Macmillan Children’s UK announced the creation of two audience-focused publishing divisions, Macmillan Under 6s, to be overseen by publisher Stephanie Barton, and Macmillan Over 6s, led by Venetia Gosling. Both Barton and Gosling will report to Belinda Rasmussen, with Gosling also working with Pan Macmillan publisher Jeremy Trevethan on crossover projects.
Each new division also announced additional promotions: At Under 6s, Suzanne Carnell becomes publishing director, Picture Books & Pre-School, and Jackie McCann moves up to editorial director, Campbell and nursery. At Over 6s, Gaby Morgan has been promoted to editorial director, adding backlist strategy to her existing remit of Non-fiction and Poetry, and Rachel Petty moves up to senior commissioning editor with a particular focus on the Teen and YA segments.
Rasmussen said in a statement: “This new alignment holds transformational value and makes me very confident about the future for Macmillan Children’s Books. It allows us to be increasingly relentless in our focus on target audience, to build our author and illustrator brands and to be creative around delivering content, supported as ever by ingenious promotion.”
In advance of the opening of the next Hunger Games movie Catching Fire on Friday — expected to gross $170 million or more domestically in its opening weekend — Time’s Lev Grossman has been posting a five-part interview with author Suzanne Collins and director Francis Lawrence this week. Collins’ broad theme is: “I think we put our children at an enormous disadvantage by not educating them in war, by not letting them understand about it from a very early age. It’s not about scaring them. The stories didn’t scare me when I was a child, and in these cases they’re fictionalized. Gregor is set in a fantasy world and The Hunger Games is set far in the future. I don’t get the sense that the young readers are frightened by them. I think they’re intrigued by them and in some ways I think they’re relieved to see the topic discussed.”
Among her favorite books are Lord of the Flies; 1984; Brave New World; A Tree Grows in Brooklyn; and We Have Always Lived in a Castle. The first and second parts are also online.
Audio rights agent at Trident Media Group Mark Gottlieb has been promoted to literary & audio rights and will take on publishing clients of his own in addition to handling the agency’s audio list.
Author and children’s book editor Charlotte Zolotow, 98, died on Tuesday at home in Hastings-on-Hudson, NY. Zolotow worked for Harper for many years, and had her own imprint, Charlotte Zolotow Books. She wrote over 70 picture books, which Margalit Fox in the NYT calls “cleareyed explorations of the interior landscape of childhood by one who had obviously not forgotten what it felt like to dwell there. Delicately, with surgical precision, they plumbed children’s interior lives, often ranging over loneliness, loss, longing and other painful topics that earlier generations of children’s books had either sugarcoated or ignored outright.”

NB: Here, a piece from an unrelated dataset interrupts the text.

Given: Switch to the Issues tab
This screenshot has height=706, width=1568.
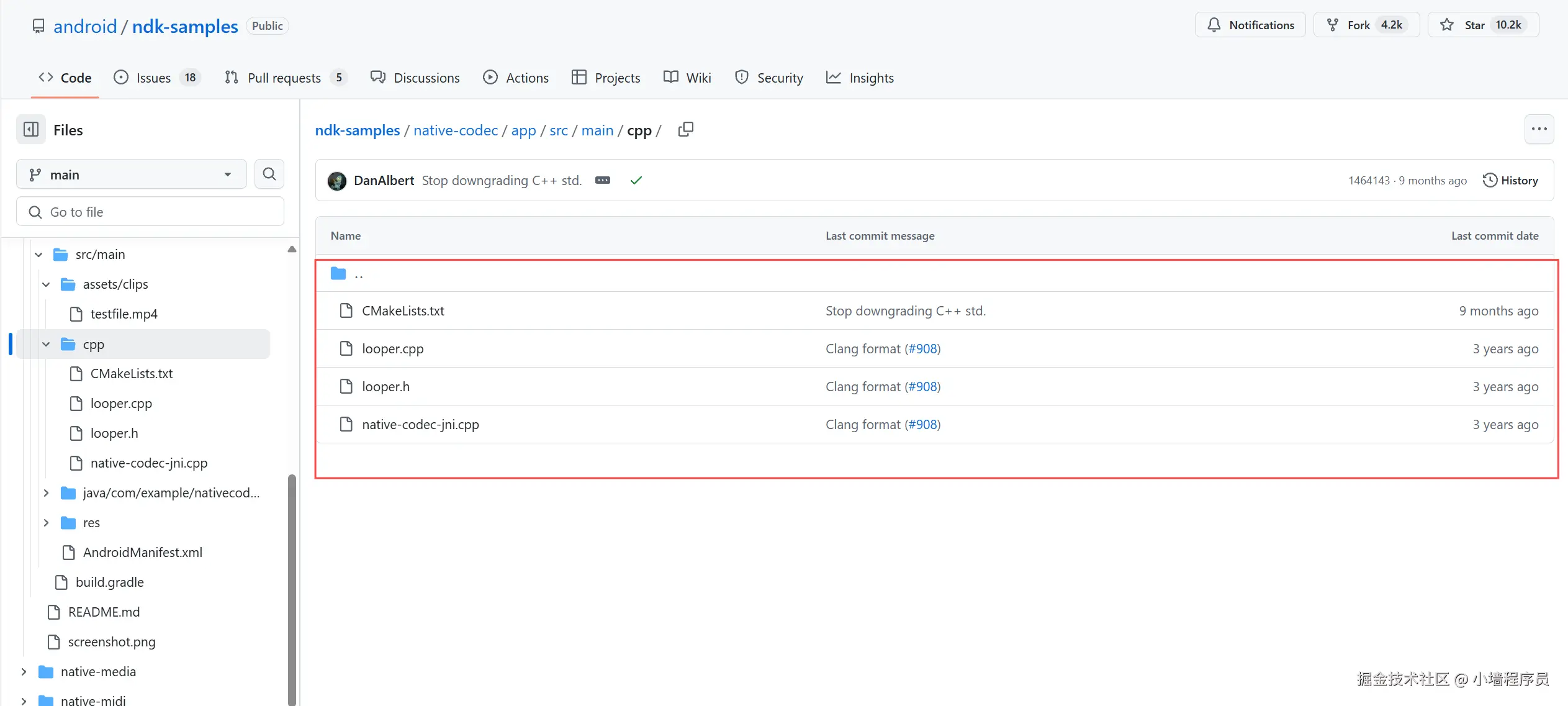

Overdrive has launched a pilot version of their new streaming video lending service (e.g. Netflix for libraries) at the Los Angeles Public Library, as the company prepares “to roll it out to their entire network.” They note that company executives “have been busy in California talking with major motion picture studios, and big announcements are coming soon. Thousands of additional titles in all genres from major studios, including Hollywood blockbusters, will be added on a continual basis.”